Provide only the number of lines in the records below that contain "computer".

━━━ PROVIDED RECORDS

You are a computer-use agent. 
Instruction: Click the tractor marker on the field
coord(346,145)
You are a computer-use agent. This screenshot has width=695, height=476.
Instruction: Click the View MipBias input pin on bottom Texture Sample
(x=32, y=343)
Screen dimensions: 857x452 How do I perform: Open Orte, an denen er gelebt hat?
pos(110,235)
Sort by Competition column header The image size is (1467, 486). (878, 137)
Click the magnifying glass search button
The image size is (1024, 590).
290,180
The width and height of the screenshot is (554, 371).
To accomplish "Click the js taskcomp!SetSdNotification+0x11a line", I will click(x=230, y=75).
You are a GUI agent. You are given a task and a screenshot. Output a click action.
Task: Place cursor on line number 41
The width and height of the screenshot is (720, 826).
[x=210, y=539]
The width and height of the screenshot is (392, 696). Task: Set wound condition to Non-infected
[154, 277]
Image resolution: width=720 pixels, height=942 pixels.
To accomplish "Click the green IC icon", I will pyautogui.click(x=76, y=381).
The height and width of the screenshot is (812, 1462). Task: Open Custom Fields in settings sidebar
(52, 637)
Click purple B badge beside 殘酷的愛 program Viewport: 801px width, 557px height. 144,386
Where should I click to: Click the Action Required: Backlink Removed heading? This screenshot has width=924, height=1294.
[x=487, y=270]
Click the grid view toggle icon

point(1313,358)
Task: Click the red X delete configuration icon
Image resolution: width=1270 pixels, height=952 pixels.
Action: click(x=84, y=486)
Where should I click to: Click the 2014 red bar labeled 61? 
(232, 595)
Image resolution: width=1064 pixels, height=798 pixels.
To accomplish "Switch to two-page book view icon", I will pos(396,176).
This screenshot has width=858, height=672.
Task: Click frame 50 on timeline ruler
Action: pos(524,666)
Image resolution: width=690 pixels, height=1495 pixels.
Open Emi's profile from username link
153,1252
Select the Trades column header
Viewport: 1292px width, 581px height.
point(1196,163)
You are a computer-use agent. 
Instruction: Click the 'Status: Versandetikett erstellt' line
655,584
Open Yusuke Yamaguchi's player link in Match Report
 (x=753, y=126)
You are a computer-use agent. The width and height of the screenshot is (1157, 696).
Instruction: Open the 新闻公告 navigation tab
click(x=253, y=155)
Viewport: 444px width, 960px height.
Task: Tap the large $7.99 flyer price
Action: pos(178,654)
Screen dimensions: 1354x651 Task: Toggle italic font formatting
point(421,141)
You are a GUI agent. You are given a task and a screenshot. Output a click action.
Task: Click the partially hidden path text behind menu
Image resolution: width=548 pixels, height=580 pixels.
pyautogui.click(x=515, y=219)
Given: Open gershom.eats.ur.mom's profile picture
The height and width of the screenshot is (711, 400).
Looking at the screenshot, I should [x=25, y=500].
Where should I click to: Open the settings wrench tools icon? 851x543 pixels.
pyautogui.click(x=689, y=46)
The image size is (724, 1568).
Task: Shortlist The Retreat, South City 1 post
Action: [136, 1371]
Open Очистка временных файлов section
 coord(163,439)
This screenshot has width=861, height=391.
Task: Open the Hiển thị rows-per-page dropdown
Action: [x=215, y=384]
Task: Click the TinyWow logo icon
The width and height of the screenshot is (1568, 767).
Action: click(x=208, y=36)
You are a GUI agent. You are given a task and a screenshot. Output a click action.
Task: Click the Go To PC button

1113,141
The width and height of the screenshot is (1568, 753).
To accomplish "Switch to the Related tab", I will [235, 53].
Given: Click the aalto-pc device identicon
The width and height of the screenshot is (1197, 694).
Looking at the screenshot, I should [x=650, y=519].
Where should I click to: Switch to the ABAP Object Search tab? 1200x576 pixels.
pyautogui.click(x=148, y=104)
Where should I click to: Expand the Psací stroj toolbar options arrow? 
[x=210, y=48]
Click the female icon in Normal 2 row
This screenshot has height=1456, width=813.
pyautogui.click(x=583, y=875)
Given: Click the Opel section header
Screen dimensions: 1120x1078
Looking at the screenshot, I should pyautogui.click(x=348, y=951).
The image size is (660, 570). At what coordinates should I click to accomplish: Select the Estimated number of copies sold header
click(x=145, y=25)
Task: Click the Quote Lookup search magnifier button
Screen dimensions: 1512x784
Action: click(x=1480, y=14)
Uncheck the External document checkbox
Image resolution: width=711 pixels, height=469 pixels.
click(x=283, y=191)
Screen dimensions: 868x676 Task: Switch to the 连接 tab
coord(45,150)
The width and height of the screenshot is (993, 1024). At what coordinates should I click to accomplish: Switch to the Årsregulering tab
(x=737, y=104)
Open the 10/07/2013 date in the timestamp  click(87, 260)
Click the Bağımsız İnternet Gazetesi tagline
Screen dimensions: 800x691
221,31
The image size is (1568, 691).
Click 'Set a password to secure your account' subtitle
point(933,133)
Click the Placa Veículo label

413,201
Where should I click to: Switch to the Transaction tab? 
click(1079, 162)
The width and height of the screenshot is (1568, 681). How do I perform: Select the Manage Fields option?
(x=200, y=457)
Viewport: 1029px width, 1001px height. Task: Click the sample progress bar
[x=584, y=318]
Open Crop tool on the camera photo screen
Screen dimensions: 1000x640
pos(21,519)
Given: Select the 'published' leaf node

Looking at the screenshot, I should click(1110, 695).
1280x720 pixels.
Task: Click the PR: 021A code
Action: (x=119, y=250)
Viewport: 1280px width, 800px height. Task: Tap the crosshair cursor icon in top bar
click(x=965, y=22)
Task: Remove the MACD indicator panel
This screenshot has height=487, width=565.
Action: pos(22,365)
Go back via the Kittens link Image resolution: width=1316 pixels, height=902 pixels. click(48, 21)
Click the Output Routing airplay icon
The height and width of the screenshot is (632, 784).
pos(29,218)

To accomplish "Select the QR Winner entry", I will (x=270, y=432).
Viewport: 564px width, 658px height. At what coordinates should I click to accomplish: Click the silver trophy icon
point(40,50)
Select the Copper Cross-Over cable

━━━━━━

(ANSWER TO THIS TASK):
4